Retype each of the entries below line for line without changing anything, and leave the pictures out.

----- AVAILABLE RECORDS -----

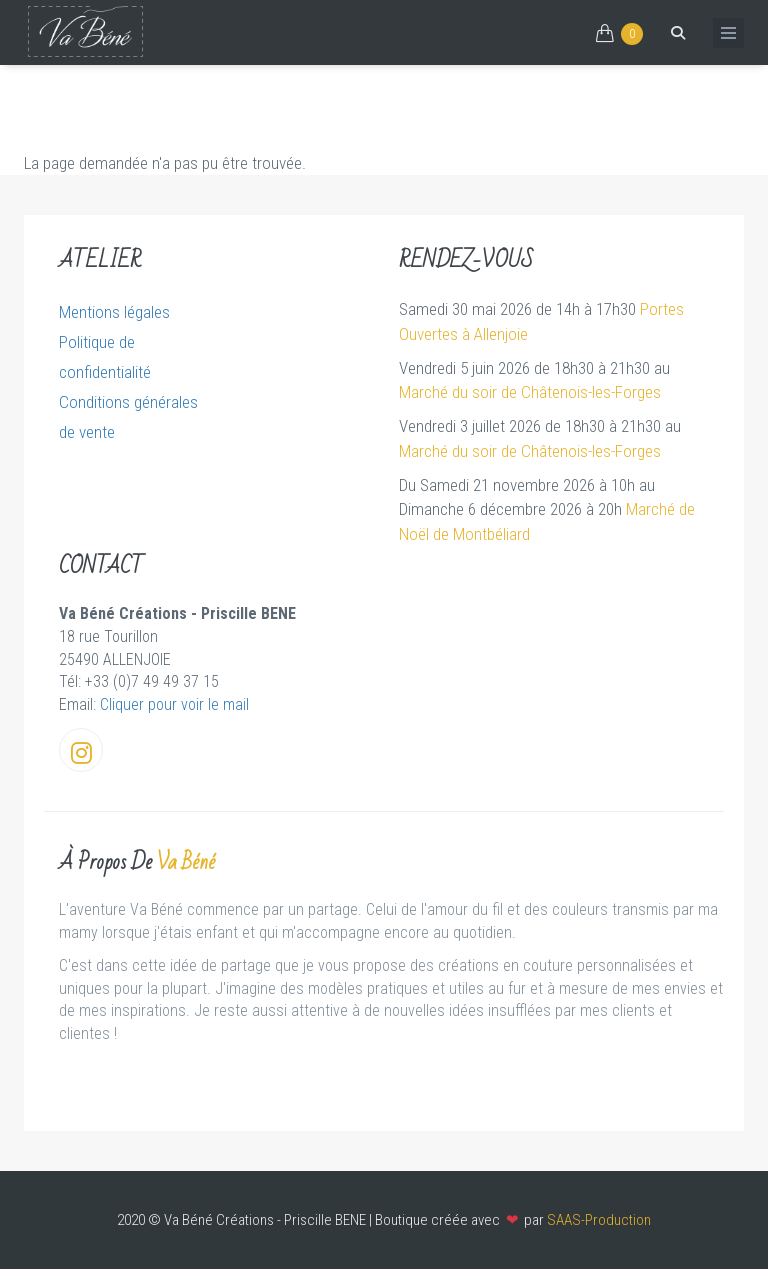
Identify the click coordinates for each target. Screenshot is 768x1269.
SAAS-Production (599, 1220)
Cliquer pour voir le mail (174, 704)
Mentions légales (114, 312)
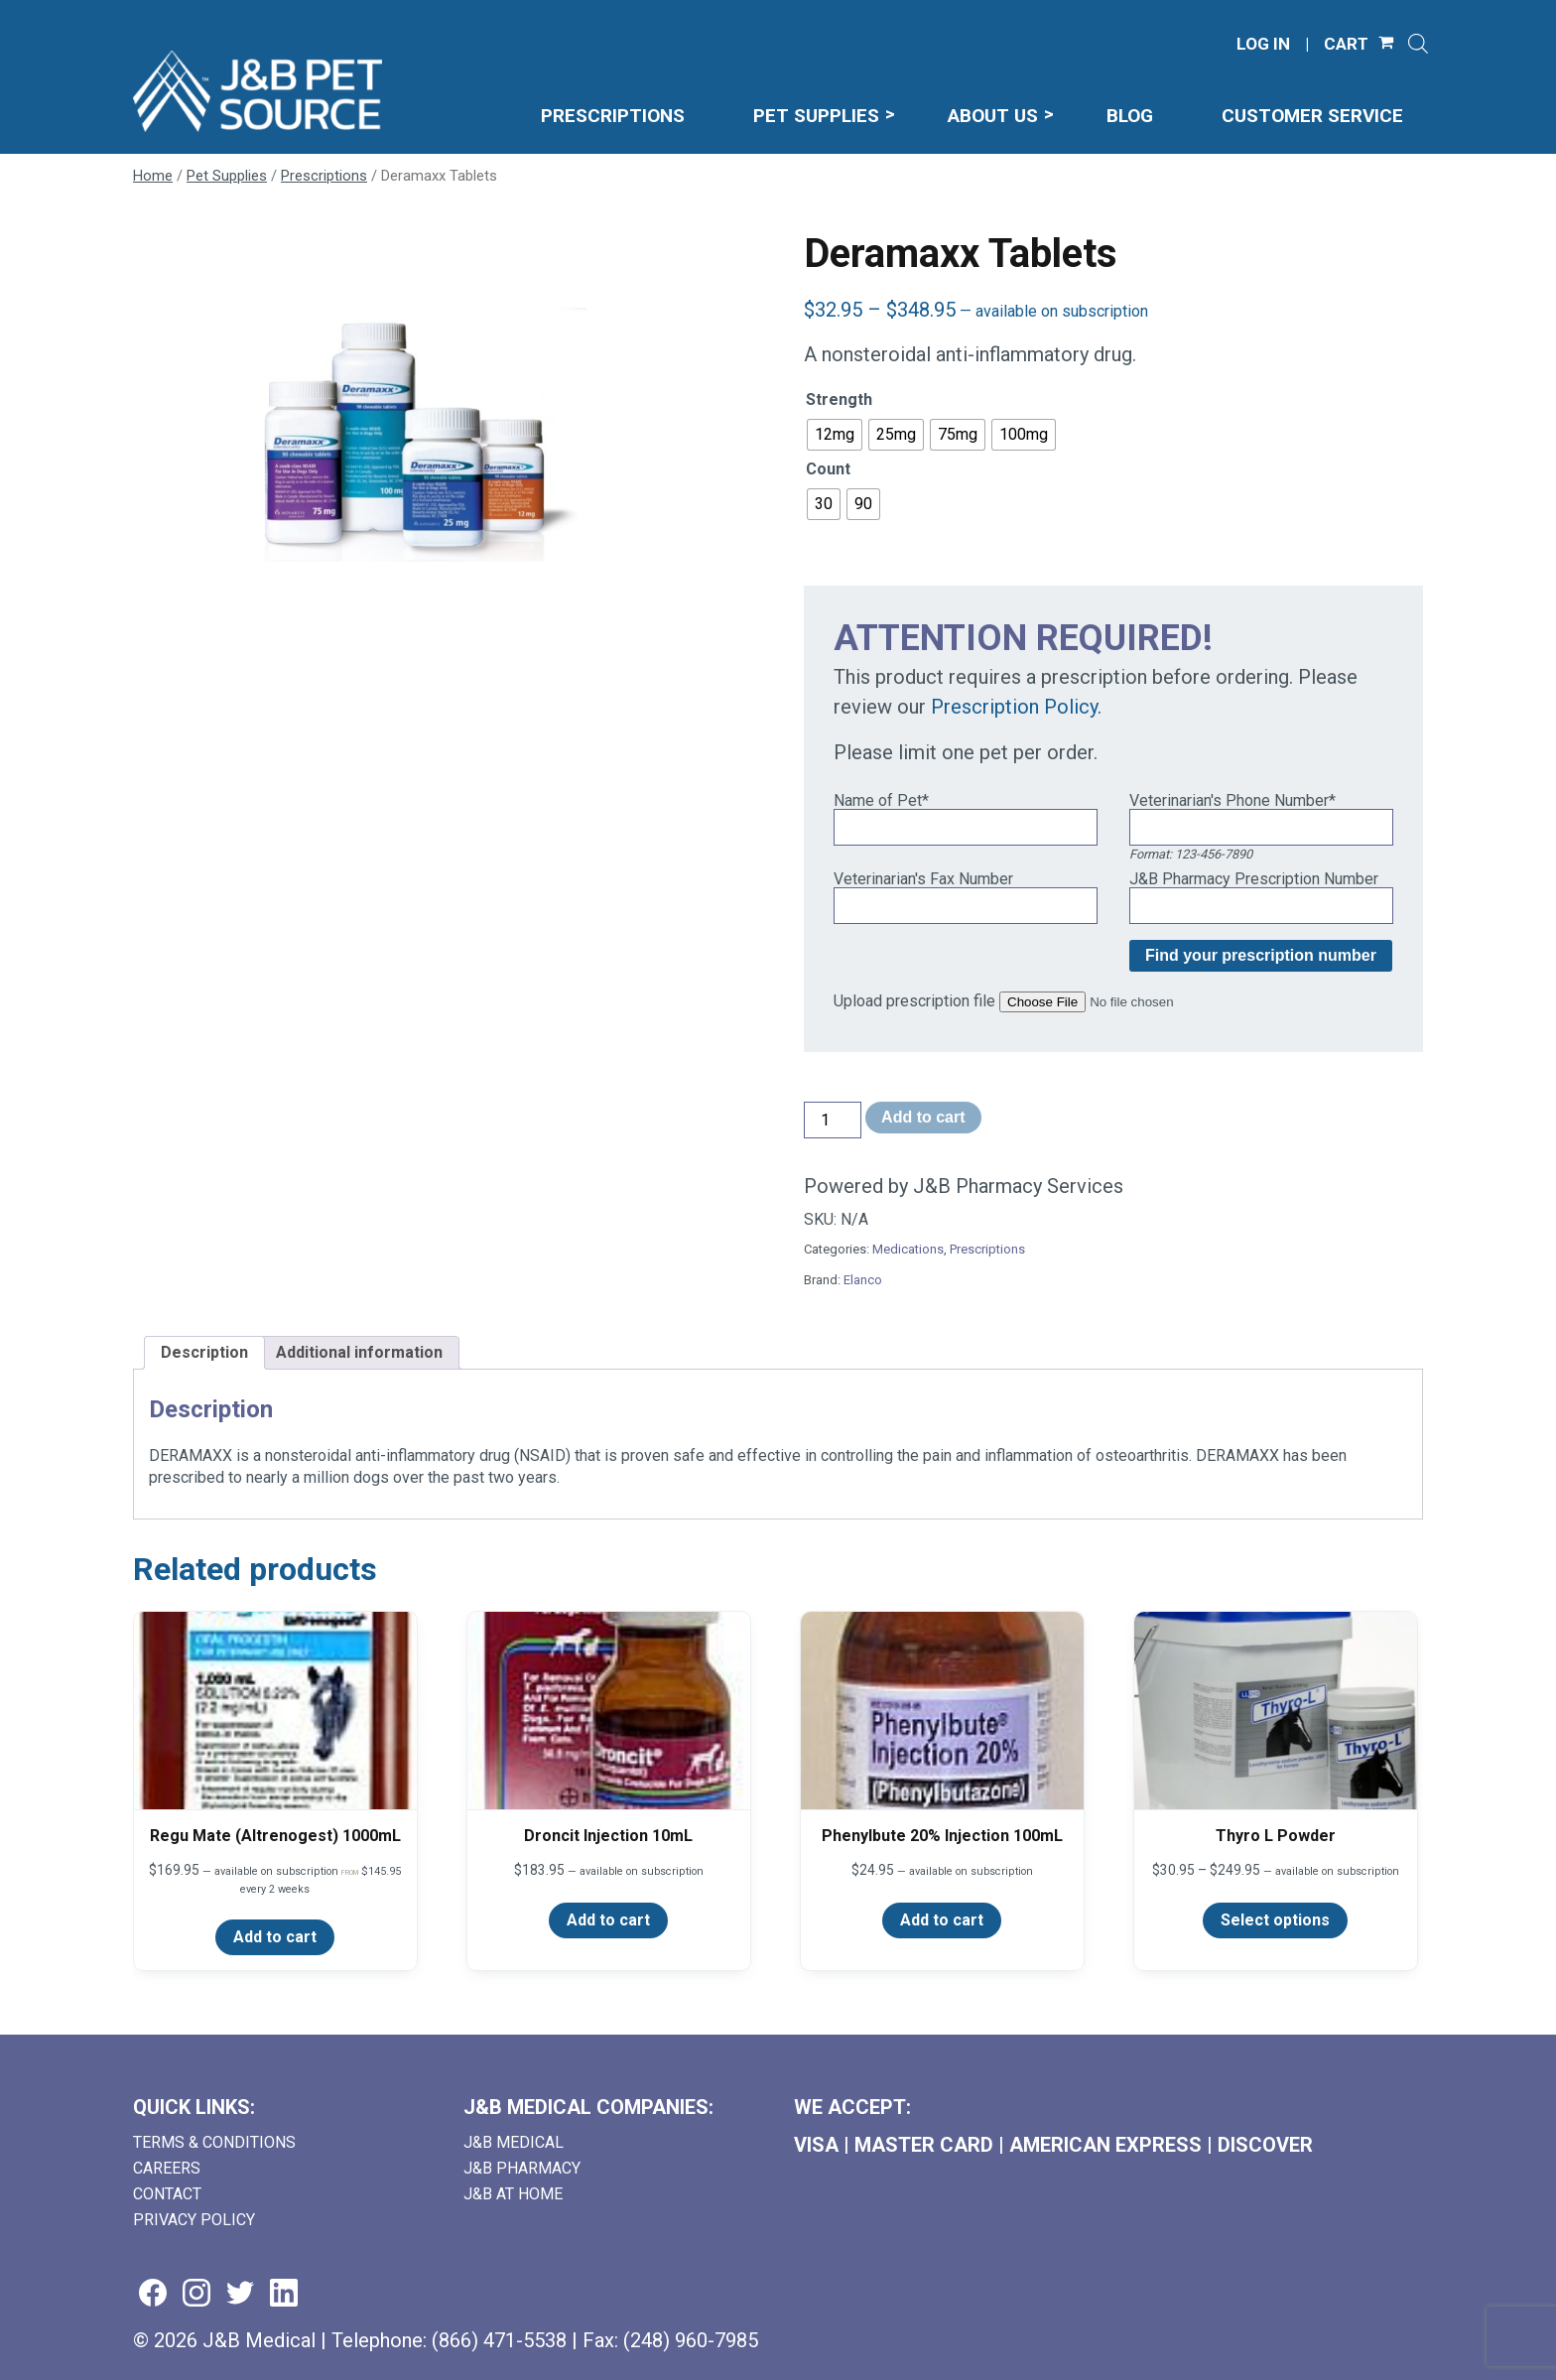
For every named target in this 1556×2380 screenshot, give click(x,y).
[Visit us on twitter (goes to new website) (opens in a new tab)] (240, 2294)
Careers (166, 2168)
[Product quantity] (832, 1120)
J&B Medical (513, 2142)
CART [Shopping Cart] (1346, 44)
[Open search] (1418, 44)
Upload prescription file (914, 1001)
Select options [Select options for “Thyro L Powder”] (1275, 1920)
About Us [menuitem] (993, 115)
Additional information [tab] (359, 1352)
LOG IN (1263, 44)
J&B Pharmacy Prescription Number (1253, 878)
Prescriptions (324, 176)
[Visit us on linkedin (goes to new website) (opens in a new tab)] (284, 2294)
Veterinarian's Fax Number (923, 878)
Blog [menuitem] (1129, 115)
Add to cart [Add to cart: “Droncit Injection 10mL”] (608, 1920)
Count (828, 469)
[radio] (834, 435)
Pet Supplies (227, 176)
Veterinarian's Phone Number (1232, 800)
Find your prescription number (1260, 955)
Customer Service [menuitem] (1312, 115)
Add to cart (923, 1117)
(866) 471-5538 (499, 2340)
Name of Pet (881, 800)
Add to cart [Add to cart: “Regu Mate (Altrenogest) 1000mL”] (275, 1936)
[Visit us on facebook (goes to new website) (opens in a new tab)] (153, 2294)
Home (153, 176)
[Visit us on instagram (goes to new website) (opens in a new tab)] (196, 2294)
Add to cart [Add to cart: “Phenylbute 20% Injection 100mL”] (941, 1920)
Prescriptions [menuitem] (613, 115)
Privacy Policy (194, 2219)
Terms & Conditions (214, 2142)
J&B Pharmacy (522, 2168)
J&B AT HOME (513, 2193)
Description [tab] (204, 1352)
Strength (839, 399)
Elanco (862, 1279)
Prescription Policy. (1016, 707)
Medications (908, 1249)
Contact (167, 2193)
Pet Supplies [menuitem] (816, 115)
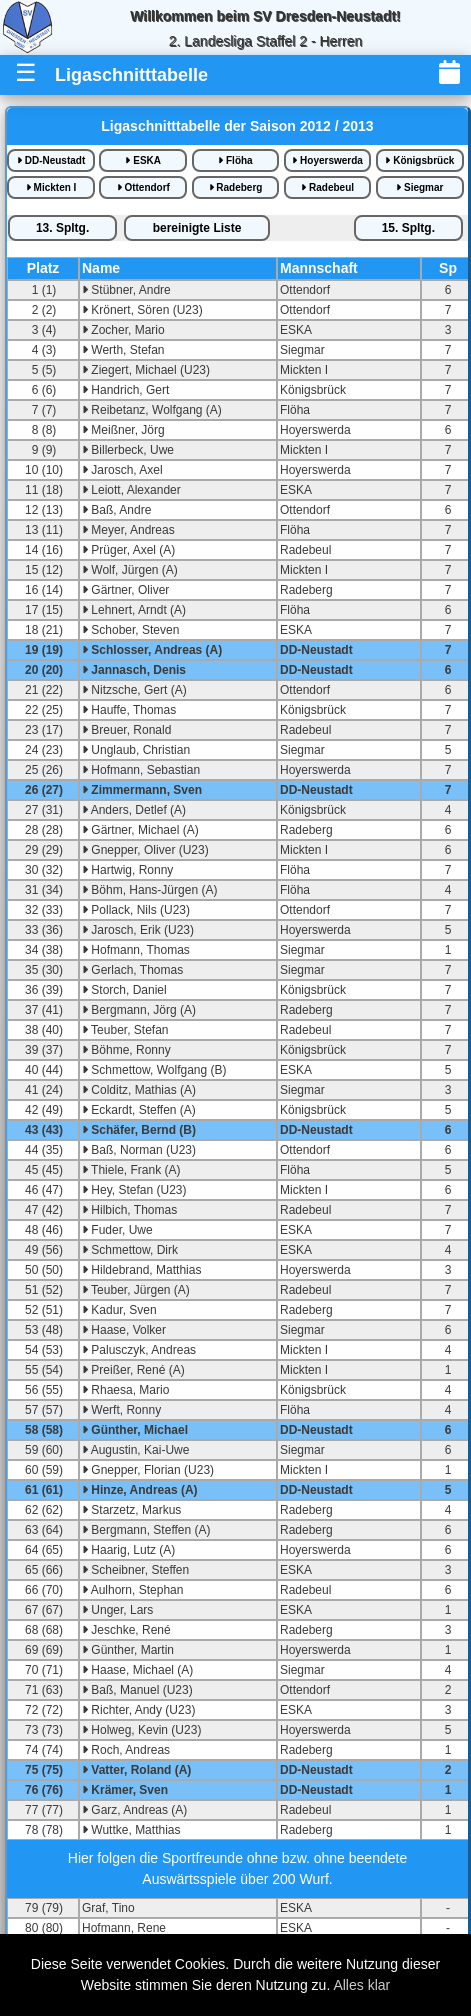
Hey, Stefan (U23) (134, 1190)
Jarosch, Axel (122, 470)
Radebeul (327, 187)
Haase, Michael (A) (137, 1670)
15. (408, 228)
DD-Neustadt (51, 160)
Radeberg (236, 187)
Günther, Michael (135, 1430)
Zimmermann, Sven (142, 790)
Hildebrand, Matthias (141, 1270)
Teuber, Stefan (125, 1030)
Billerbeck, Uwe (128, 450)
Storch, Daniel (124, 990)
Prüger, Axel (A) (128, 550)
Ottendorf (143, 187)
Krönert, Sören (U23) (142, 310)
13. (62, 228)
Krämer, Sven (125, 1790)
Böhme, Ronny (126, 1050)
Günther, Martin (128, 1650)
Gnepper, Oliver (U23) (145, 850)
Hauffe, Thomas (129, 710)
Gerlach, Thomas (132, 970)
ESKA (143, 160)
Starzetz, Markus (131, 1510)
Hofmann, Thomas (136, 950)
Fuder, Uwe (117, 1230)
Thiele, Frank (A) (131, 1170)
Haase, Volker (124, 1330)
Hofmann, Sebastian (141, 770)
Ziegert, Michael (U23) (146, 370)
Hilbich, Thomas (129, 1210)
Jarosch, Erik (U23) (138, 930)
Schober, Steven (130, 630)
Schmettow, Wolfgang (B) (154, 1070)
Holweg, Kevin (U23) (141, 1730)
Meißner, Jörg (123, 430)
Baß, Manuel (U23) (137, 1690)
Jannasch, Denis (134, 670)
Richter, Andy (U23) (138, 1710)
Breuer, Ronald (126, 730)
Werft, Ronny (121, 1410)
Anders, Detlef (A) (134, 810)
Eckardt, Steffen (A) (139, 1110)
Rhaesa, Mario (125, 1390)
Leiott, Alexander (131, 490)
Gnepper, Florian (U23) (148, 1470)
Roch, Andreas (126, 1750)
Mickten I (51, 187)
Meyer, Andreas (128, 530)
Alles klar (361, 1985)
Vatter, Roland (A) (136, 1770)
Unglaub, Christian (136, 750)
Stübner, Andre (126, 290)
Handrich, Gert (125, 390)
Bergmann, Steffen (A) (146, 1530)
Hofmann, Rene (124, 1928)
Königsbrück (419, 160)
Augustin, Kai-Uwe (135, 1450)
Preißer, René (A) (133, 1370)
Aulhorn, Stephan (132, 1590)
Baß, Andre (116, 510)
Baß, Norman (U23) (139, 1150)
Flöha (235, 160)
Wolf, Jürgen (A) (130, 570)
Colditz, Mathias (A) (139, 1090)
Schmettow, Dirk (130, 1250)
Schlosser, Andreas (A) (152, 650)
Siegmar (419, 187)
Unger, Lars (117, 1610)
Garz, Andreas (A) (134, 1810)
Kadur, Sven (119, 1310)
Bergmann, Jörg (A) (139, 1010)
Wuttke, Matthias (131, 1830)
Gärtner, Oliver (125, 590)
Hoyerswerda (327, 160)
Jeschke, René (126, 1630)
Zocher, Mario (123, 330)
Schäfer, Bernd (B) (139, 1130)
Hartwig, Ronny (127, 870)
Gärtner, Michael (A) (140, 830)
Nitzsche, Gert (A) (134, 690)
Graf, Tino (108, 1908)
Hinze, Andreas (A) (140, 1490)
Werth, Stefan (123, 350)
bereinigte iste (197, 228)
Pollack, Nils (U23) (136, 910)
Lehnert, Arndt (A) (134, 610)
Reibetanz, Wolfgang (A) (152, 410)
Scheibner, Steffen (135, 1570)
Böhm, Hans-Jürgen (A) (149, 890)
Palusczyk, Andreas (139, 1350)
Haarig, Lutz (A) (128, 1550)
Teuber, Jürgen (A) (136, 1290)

-----

■ **FULL RESPONSE**:
Identify the click coordinates for each target. Screenshot is 768x1269.
SAAS-Production (599, 1220)
Cliquer pour voir le mail (174, 704)
Mentions légales (114, 312)
For every named target in this 1556×2380 screenshot, give click(x,y).
[Visit us on twitter (goes to new website) (opens in a new tab)] (240, 2294)
Careers (166, 2168)
[Product quantity] (832, 1120)
J&B Medical (513, 2142)
CART [Shopping Cart] (1346, 44)
[Open search] (1418, 44)
Upload prescription file (914, 1001)
Select options [Select options for “Thyro L Powder”] (1275, 1920)
About Us [menuitem] (993, 115)
Additional information [tab] (359, 1352)
LOG IN (1263, 44)
J&B Pharmacy Prescription Number (1253, 878)
Prescriptions (324, 176)
[Visit us on linkedin (goes to new website) (opens in a new tab)] (284, 2294)
Veterinarian's Fax Number (923, 878)
Blog [menuitem] (1129, 115)
Add to cart [Add to cart: “Droncit Injection 10mL”] (608, 1920)
Count (828, 469)
[radio] (834, 435)
Pet Supplies (227, 176)
Veterinarian's Phone Number (1232, 800)
Find your prescription number (1260, 955)
Customer Service [menuitem] (1312, 115)
Add to cart (923, 1117)
(866) 471-5538 (499, 2340)
Name of Pet (881, 800)
Add to cart [Add to cart: “Regu Mate (Altrenogest) 1000mL”] (275, 1936)
[Visit us on facebook (goes to new website) (opens in a new tab)] (153, 2294)
Home (153, 176)
[Visit us on instagram (goes to new website) (opens in a new tab)] (196, 2294)
Add to cart [Add to cart: “Phenylbute 20% Injection 100mL”] (941, 1920)
Prescriptions [menuitem] (613, 115)
Privacy Policy (194, 2219)
Terms & Conditions (214, 2142)
J&B Pharmacy (522, 2168)
J&B AT HOME (513, 2193)
Description [tab] (204, 1352)
Strength (839, 399)
Elanco (862, 1279)
Prescription Policy. (1016, 707)
Medications (908, 1249)
Contact (167, 2193)
Pet Supplies [menuitem] (816, 115)
Hey, Stefan (U23) (134, 1190)
Jarosch, Axel (122, 470)
Radebeul (327, 187)
Haase, Michael (A) (137, 1670)
15. (408, 228)
DD-Neustadt (51, 160)
Radeberg (236, 187)
Günther, Michael (135, 1430)
Zimmermann, Sven (142, 790)
Hildebrand, Matthias (141, 1270)
Teuber, Stefan (125, 1030)
Billerbeck, Uwe (128, 450)
Storch, Daniel (124, 990)
Prüger, Axel (A) (128, 550)
Ottendorf (143, 187)
Krönert, Sören (U23) (142, 310)
13. (62, 228)
Krämer, Sven (125, 1790)
Böhme, Ronny (126, 1050)
Günther, Martin (128, 1650)
Gnepper, Oliver (U23) (145, 850)
Hauffe, Thomas (129, 710)
Gerlach, Thomas (132, 970)
ESKA (143, 160)
Starzetz, Markus (131, 1510)
Hofmann, Thomas (136, 950)
Fuder, Uwe (117, 1230)
Thiele, Frank (A) (131, 1170)
Haase, Volker (124, 1330)
Hofmann, Sebastian (141, 770)
Ziegert, Michael (U23) (146, 370)
Hilbich, Thomas (129, 1210)
Jarosch, Erik (U23) (138, 930)
Schober, Steven (130, 630)
Schmettow, Wolfgang (B) (154, 1070)
Holweg, Kevin (U23) (141, 1730)
Meißner, Jörg (123, 430)
Baß, Manuel (U23) (137, 1690)
Jannasch, Denis (134, 670)
Richter, Andy (U23) (138, 1710)
Breuer, Ronald (126, 730)
Werft, Ronny (121, 1410)
Anders, Detlef (A) (134, 810)
Eckardt, Steffen (A) (139, 1110)
Rhaesa, Mario (125, 1390)
Leiott, Alexander (131, 490)
Gnepper, Florian (U23) (148, 1470)
Roch, Andreas (126, 1750)
Mickten I (51, 187)
Meyer, Andreas (128, 530)
Alles klar (361, 1985)
Vatter, Roland (A) (136, 1770)
Unglaub, Christian (136, 750)
Stübner, Andre (126, 290)
Handrich, Gert (125, 390)
Bergmann, Steffen (A) (146, 1530)
Hofmann, Rene (124, 1928)
Königsbrück (419, 160)
Augustin, Kai-Uwe (135, 1450)
Preißer, René (A) (133, 1370)
Aulhorn, Stephan (132, 1590)
Baß, Andre (116, 510)
Baß, Norman (U23) (139, 1150)
Flöha (235, 160)
Wolf, Jürgen (A) (130, 570)
Colditz, Mathias (A) (139, 1090)
Schmettow, Dirk (130, 1250)
Schlosser, Andreas (A) (152, 650)
Siegmar (419, 187)
Unger, Lars (117, 1610)
Garz, Andreas (A) (134, 1810)
Kadur, Sven (119, 1310)
Bergmann, Jörg (A) (139, 1010)
Wuttke, Matthias (131, 1830)
Gärtner, Oliver (125, 590)
Hoyerswerda (327, 160)
Jeschke, René (126, 1630)
Zocher, Mario (123, 330)
Schäfer, Bernd (B) (139, 1130)
Hartwig, Ronny (127, 870)
Gärtner, Michael (A) (140, 830)
Nitzsche, Gert (A) (134, 690)
Graf, Tino (108, 1908)
Hinze, Andreas (A) (140, 1490)
Werth, Stefan (123, 350)
bereinigte iste (197, 228)
Pollack, Nils (U23) (136, 910)
Lehnert, Arndt (A) (134, 610)
Reibetanz, Wolfgang (A) (152, 410)
Scheibner, Steffen (135, 1570)
Böhm, Hans-Jürgen (A) (149, 890)
Palusczyk, Andreas (139, 1350)
Haarig, Lutz (A) (128, 1550)
Teuber, Jürgen (A) (136, 1290)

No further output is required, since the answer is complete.